(Stored data)
◇ ◇ ◇ ◇ ◇ ◇ ◇

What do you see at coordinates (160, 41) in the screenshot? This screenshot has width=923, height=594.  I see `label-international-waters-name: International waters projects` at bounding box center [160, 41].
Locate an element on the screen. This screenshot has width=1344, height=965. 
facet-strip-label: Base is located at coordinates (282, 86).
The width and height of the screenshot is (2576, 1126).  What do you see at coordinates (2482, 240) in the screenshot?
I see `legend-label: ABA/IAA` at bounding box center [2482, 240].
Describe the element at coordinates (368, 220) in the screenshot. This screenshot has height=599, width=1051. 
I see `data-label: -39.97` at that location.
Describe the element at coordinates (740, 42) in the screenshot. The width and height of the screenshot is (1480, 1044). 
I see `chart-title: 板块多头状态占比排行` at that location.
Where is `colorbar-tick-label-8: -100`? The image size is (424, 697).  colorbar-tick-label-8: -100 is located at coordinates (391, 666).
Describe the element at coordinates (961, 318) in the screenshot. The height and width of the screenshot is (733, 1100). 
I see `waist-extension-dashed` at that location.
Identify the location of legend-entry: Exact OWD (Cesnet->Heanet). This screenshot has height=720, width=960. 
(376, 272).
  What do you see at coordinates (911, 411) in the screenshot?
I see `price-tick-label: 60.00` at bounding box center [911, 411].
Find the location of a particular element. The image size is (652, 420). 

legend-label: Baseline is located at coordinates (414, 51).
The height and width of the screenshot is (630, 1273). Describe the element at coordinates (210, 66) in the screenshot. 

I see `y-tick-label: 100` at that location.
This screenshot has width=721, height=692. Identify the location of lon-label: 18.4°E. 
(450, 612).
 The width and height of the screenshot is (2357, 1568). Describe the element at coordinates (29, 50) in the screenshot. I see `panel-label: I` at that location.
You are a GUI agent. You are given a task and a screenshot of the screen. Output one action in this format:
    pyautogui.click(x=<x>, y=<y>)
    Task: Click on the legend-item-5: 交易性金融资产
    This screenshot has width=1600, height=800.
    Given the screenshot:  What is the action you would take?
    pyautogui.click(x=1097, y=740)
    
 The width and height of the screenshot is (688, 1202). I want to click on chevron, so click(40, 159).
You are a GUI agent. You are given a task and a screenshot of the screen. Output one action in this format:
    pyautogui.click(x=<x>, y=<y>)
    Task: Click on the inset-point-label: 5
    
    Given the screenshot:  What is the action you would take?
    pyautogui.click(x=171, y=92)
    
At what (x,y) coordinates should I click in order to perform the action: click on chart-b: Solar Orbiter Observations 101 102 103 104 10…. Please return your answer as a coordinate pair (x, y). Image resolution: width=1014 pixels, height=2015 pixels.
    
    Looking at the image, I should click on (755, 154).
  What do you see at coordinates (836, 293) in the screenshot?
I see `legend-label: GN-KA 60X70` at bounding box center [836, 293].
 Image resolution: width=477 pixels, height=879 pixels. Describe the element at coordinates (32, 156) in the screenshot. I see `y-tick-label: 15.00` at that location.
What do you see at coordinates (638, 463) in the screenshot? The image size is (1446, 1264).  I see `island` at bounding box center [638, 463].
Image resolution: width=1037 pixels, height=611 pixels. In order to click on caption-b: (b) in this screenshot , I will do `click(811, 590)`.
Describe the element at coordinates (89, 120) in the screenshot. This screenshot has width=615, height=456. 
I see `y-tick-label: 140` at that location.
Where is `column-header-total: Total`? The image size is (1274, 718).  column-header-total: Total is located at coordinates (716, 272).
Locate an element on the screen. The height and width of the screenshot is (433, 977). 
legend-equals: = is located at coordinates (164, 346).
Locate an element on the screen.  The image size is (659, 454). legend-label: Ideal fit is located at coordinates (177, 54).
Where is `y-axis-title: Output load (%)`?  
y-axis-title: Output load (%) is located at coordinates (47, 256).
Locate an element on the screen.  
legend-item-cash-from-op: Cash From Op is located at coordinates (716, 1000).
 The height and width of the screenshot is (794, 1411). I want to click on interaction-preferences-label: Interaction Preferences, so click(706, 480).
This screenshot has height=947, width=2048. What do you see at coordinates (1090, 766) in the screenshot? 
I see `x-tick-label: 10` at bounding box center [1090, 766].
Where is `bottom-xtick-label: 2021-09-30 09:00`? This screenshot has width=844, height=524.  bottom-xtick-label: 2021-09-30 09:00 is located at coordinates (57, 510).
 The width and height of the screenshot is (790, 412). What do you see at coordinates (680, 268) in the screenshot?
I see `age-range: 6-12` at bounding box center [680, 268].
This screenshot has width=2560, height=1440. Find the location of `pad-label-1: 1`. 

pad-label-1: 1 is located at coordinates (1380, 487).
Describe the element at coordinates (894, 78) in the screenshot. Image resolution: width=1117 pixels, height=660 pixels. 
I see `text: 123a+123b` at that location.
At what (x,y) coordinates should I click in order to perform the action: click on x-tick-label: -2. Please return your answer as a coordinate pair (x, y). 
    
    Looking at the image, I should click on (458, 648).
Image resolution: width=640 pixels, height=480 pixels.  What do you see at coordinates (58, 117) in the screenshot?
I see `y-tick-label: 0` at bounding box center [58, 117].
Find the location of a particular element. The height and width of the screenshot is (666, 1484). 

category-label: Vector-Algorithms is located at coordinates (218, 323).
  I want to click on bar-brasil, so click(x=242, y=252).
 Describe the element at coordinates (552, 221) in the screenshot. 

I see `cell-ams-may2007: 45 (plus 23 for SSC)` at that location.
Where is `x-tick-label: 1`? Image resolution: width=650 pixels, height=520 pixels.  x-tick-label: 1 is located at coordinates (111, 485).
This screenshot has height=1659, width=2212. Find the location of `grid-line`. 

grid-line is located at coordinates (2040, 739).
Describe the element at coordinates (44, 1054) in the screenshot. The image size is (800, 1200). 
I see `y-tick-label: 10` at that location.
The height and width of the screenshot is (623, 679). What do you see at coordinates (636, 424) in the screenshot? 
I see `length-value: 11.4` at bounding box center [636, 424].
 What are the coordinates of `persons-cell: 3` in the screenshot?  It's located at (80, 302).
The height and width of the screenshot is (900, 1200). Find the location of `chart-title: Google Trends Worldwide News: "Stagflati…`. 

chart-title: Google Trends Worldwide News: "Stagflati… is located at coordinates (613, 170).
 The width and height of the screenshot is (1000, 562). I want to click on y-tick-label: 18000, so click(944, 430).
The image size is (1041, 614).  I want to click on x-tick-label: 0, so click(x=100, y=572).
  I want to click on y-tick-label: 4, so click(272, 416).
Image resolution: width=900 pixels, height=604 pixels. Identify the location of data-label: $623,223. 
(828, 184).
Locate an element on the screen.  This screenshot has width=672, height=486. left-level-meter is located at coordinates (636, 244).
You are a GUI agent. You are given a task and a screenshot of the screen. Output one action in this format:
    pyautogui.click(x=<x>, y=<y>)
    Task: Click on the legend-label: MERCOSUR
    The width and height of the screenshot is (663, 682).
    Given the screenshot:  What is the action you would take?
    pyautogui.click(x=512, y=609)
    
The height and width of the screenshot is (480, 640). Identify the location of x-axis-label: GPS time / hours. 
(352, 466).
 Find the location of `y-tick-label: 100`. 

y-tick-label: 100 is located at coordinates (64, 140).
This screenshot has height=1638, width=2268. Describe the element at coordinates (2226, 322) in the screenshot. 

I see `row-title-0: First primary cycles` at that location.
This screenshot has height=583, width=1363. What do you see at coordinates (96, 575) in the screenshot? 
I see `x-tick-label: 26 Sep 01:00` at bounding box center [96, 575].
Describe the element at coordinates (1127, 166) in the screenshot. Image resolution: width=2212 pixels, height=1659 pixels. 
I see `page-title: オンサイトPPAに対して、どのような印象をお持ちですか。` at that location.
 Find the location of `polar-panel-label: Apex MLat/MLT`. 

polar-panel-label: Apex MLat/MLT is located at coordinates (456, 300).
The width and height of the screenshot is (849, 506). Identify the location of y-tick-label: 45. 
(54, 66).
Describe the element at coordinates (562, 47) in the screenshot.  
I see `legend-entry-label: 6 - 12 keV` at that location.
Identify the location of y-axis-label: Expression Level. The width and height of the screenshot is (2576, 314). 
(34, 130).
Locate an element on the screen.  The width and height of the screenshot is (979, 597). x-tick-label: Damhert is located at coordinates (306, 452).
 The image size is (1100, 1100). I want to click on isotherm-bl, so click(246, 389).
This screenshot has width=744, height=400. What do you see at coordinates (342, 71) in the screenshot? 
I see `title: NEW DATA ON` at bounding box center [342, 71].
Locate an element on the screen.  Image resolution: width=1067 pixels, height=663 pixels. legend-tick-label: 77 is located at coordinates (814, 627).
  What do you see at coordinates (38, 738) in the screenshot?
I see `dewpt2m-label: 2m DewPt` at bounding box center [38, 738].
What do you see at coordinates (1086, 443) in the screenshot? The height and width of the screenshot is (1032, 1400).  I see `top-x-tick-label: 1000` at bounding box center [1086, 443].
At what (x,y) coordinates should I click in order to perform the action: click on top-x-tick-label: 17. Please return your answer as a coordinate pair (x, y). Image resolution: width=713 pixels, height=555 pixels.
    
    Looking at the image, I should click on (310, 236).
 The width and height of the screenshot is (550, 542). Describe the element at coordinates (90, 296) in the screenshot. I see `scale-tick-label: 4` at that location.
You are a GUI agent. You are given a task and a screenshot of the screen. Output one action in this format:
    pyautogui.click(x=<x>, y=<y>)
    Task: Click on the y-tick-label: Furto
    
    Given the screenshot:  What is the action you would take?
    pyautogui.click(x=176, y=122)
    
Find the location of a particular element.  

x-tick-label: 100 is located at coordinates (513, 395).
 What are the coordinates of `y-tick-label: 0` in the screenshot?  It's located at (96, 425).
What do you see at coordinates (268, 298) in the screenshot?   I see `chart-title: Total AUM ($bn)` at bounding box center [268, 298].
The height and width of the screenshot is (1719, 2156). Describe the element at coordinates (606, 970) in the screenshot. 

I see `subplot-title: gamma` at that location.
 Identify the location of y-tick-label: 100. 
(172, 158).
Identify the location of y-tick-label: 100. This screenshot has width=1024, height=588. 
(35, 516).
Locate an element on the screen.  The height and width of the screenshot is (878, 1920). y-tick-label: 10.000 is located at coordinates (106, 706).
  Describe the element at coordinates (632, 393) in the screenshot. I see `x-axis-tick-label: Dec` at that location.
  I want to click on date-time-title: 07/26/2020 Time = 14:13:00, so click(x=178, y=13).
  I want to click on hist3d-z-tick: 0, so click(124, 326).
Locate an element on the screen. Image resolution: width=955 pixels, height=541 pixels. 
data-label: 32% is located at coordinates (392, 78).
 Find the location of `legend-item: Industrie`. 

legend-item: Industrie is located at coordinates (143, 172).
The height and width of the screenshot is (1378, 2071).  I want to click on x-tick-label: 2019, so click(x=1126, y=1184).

◇ ◇ ◇ ◇ ◇ ◇ ◇

## Work to be completed
Copy the listing above from the line with "This screenshot has height=1659, width=2212." to the line with "center [636, 424].", substituting "Identify" for "Describe" and leaving everything else unchanged.

## Exercise response
This screenshot has height=1659, width=2212. Find the location of `grid-line`. 

grid-line is located at coordinates (2040, 739).
Identify the element at coordinates (44, 1054) in the screenshot. The image size is (800, 1200). 
I see `y-tick-label: 10` at that location.
The height and width of the screenshot is (623, 679). What do you see at coordinates (636, 424) in the screenshot? 
I see `length-value: 11.4` at bounding box center [636, 424].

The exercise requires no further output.